Kafka consumer, which takes effect, max.poll.records or max.partition.fetch.bytes? - apache-kafka

I have trouble understand these two consumer settings, let's say I have a topic with 20 partitions, and all messages are 1KB size, and, to simplify this discussion, also suppose that I have only one consumer.
If I set max.partition.fetch.bytes=1024, then, since each partition will give me one message, I will get 20 messages in one go if I understanding it correctly.
But what if I set max.poll.records=10? Could anyone help to provide some explanation? Many thanks.

There is no direct relation between two configs. max.partition.fetch.bytes specifies max amount data per partition the server will return. On the other hand max.poll.records is specifies maximum number of records returned in a single poll().
So in your case if you have a topic with 20 partitions that each of them has one record with 1KB size and there is only one consumer which subscribe this topic,
then you can get each of the messages beacuse message size doesn't exceed max.partition.fetch.bytes but you can also get at most 10 messages in one poll.
As a result;
Your consumer will get 10 messages in the first call to poll().
In your second poll() it will get other 10 records.

Related

Limit for no of messages in a topic partition

Is there a limit for total no of messages (or records or offsets) within a partition in a topic? I know there is a max. message size limit we can set either per partition or at broker level but I want to know if there is a no of limit for total no or max no of messages within a particular partition.
Thanks
There is a theoretical limit. Kafka stores offsets as a Java Long. Therefore, I'd assume it's around Long.MAX_VALUE, but it would take years for you to really reach it.

How does one Kafka consumer read from more than one partition?
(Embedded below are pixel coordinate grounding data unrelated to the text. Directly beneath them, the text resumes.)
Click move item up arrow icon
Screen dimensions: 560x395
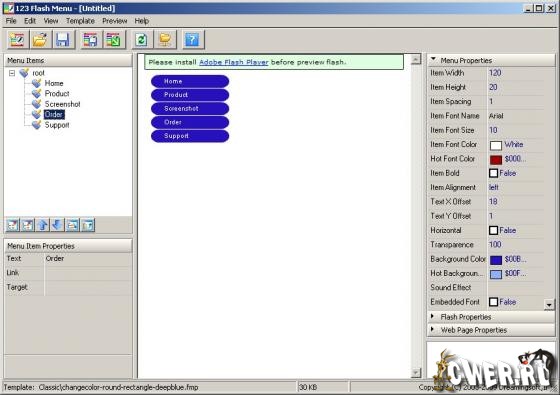click(42, 225)
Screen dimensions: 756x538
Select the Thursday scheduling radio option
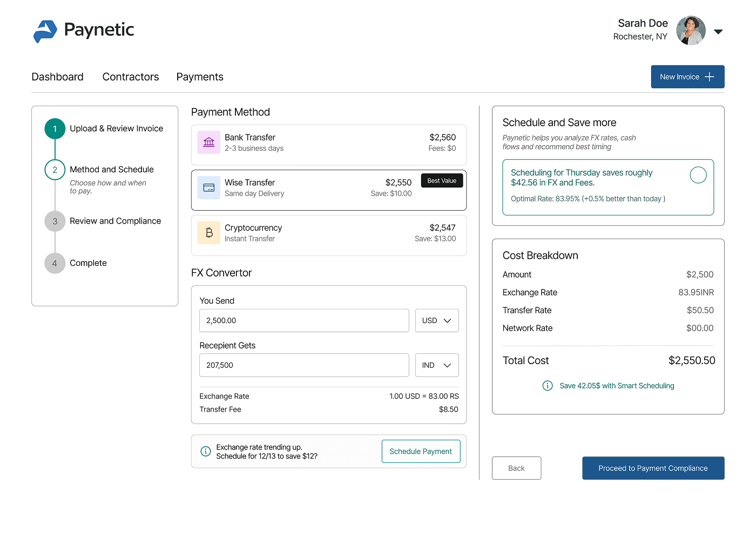tap(698, 175)
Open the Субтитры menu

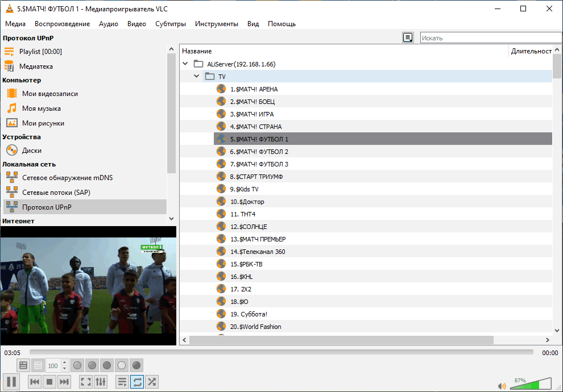click(171, 24)
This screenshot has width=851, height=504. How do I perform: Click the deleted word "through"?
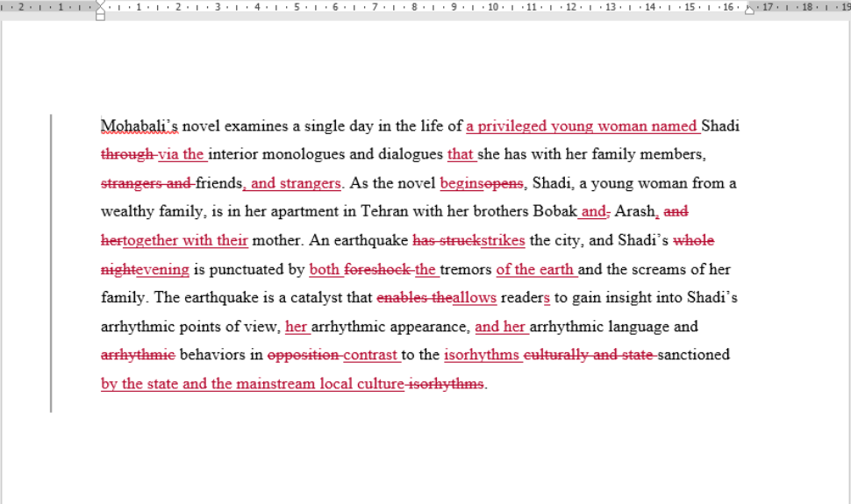point(127,155)
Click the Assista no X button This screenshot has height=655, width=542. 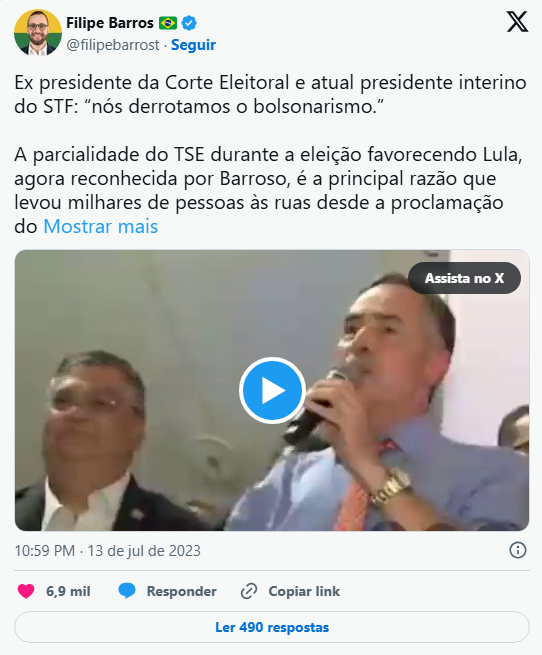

I would like to know how one consumer consumes from more than one partition, specifically, in what order are messages read from the different partitions?
I had a peek at the source code (Consumer, Fetcher) but I can't really follow all of it.
This is what I thought would happen:
Partitions are read sequentially. That is: all the messages in one partition will be read before continuing to the next. If we reach max.poll.records without consuming the whole partition, the next fetch will continue reading the current partition until it is exhausted, before going on to the next.
I tried setting max.poll.records to a relatively low number and seeing what happens.
If I send messages to a topic and then start a consumer, all the messages are read from one partition before continuing to the next, even if the number of messages in that partition is higher than max.poll.records.
Then I tried to see if I could "lock" the consumer in one partition, by sending messages to that partition continuously (using JMeter). But I couldn't do it: messages from other partitions were also being read.
The consumer is polling for messages from its assigned partitions in a greedy round-robin way.
e.g. if max.poll.records is set to 100, and there are 2 partitions assigned A,B. The consumer will try to poll 100 from A. If partition A hasn't had 100 available messages, it will poll whats left to complete to 100 messages from partition B.
Although this is not ideal, this way no partition will be starved.
This is also explain why ordering is not guaranteed between partitions.
I have read the KIP mentioned in the answer to the question linked in the comments and I think I finally understood how the consumer works.
There are two main configuration options that affect how data is consumed:
max.partition.fetch.bytes: the maximum amount of data that the server will return for a given partition
max.poll.records: the maximum amount of records that are returned each time the consumer polls
The process of fetching from each partition is greedy and proceeds in a round-robin way. Greedy means that as many records as possible will be retrieved from each partition; if all records in a partition occupy less than max.partition.fetch.bytes, then all of them will be fetched; otherwise, only max.partition.fetch.bytes will be fetched.
Now, not all the fetched records will be returned in a poll call. Only max.poll.records will be returned.
The remaining records will be retained for the next call to poll.
Moreover, if the number of retained records is less than max.poll.records, the poll method will start a new round of fetching (pre-fetching) before returning. This means that, usually, the consumer is processing records while new records are being fetched.
If some partitions receive considerably more messages than others, this could lead to the less active partitions not being processed for long periods of time.
The only downside to this approach is that it could lead to some partitions going unconsumed for an extended amount of time when there is a large imbalance between the partition's respective message rates. For example, suppose that a consumer with max messages set to 1 fetches data from partitions A and B. If the returned fetch includes 1000 records from A and no records from B, the consumer will have to process all 1000 available records from A before fetching on partition B again.
In order to prevent this, we could reduce max.partition.fetch.bytes.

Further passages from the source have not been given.